Rebecca Marder (born 10 April 1995) is a French film and stage actress.

Early life and education 
Rebecca Marder was born on 10 April 1995 in Paris, France. Marder is the daughter of American musician Marc Marder and French journalist and theatre critic Mathilde La Bardonnie, who worked for Le Monde and later Libération. Her father is Jewish and her mother Catholic. Marder grew up in France and is a dual citizen of France and the United States.

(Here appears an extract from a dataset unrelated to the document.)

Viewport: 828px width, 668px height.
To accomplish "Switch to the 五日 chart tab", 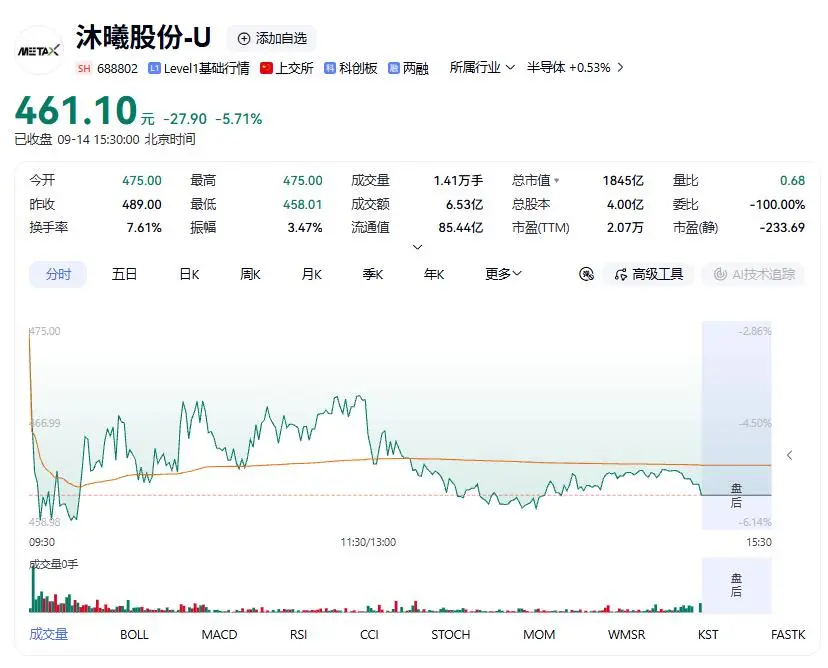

Between 2008 and 2011, Marder was trained at the Conservatoire à rayonnement communal du 13e arrondissement de Paris. She later studied literature and cinema but interrupted her studies in September 2014 to join the drama school of the National Theatre of Strasbourg, where she studied for ten months.

Career 
Marder began her acting career at the age of five. She appeared as Charlotte in the Rodolphe Marconi film Ceci est mon corps (2001). In 2007, she starred in Demandez la permission aux enfants alongside Pascal Légitimus and Sandrine Bonnaire. In 2010, she starred in The Round Up together with Jean Reno and Mélanie Laurent. In 2012, she received the Prix du jeune espoir féminin at the Festival de la fiction TV de La Rochelle for her performance in Alain Tasma's television film Emma.

Marder was discovered by Éric Ruf, general administrator of the Comédie-Française, and chosen after a collective audition. She signed her contract on 19 June 2015, becoming a salaried actress () of the Comédie-Française troupe. At 20 years old, she became one the youngest pensionnaires in its history, and the youngest of the troupe's then 59 actors. She debuted in the role of Lucietta in Carlo Goldoni's Les Rustres. She regularly appeared on stage there in classical roles, including as Claudine in Molière's George Dandin ou le Mari confondu and La Jalousie du Barbouillé, Atalide in Jean Racine's Bajazet and Hermione in Euripides' Electra and Orestes. In 2022, Marder announced her resignation from the Comédie-Française.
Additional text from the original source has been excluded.